The trail guide says to leave 2 hours for the round trip. Ha! Well, maybe for younger folks but as is the usual case for us old geezers, we have to take these estimates with a bit of humor. In our case this 3 mile, 2 hour, hike took 3 hours so I guess, all things considered we average 1 mile per hour. I’ll have to remember that.
Although the trail is going up the canyon it is not particularly steep or strenuous. Although it can get quite warm as most of the time you are in direct sun with no shade nearby. There are a few ups and downs and at one spot near the Oasis you have to scale a boulder maybe 3 or 4 feet high (high enough to need your hands) and slither through a narrow gap between some rocks. Then there is a sort of steep decent of maybe 20 or so feet back down to the stream – or you can skip that decent and enjoy the view of the oasis from your higher vantage point.
The trail roughly follows a small stream that you have to cross from time to time but many times this burbling water flow is out of site and out of hearing range. But at times the trail is near the stream and many hikers sooth hot feet in the cool water. We were there in February so I don’t really know if the stream dries up in the summer or if it’s fed by a year round spring up the valley.
We started this hike somewhat late in the day, around 2:30pm with a storm threatening to blow in from the west. It was still quite sunny and warm as the clouds hadn’t arrived yet but you could see them building up over the tops of the hills. So, fully laden with camera gear for me and hiking poles for my wife, off we went.
The first section is pretty level and is on an alluvial plain which forms from sand and gravel that is washed down the narrow parts of the valley and then spreads out - fan like - once outside the valley walls. And, as we had picked up one of those trail guides we stopped at the numbered posts to read about whatever was there. The first post, #1 warned us not to touch the cactus which was good advice and explained how cacti work. #2 was about plants with leaves vs. no leaves and how they each cope with desert conditions. #3 was about flash floods and on it went.

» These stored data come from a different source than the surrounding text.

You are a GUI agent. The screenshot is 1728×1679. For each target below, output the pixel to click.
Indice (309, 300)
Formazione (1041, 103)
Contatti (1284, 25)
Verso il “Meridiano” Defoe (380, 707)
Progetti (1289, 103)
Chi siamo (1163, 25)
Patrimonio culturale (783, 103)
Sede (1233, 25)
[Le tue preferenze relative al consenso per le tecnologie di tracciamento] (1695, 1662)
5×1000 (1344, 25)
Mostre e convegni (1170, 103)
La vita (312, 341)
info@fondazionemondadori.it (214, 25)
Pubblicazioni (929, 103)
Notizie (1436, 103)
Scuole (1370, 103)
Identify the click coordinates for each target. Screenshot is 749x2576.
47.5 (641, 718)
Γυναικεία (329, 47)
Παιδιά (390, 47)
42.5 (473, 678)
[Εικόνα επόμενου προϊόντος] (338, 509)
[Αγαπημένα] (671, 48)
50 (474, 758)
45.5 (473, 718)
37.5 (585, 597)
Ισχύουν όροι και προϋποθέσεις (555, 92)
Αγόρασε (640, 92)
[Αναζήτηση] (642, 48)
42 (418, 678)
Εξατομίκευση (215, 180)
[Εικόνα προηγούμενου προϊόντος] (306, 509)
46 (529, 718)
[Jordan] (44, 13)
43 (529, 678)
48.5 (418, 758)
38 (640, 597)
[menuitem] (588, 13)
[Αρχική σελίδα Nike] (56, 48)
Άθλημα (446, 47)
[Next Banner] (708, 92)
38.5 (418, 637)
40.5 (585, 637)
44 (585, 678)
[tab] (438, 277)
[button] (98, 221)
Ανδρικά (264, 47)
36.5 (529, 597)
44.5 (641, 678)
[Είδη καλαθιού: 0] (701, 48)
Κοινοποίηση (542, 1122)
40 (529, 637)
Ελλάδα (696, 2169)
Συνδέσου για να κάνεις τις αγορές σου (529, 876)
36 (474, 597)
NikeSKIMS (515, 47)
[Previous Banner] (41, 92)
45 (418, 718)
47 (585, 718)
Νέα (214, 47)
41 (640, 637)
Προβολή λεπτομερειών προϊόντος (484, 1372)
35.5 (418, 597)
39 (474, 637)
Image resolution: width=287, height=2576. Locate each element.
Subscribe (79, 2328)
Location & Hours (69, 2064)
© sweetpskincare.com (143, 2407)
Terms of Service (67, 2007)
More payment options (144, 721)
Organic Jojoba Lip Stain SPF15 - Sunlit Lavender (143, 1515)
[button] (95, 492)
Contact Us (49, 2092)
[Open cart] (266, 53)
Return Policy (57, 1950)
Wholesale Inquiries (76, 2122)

At one point, we happened by a throng of folks all gazing at a hillside. Among the throng was a ranger with a spotting scope. Apparently there was a mother “Peninsular Bighorn Sheep” with a baby “over there”. Even with instructions (“see that lighter colored rock with the dark sand below it? Well go up and a little to the right of that rock and you’ll see the lamb laying in the shade of a bush”). Even with my longest lens I could not find the darn critters. So, I took a peek through the spotting scope and indeed there it was, but still couldn’t locate it with my camera. The mother and lamb are theoretically in this photo someplace, but the devil if I can find them.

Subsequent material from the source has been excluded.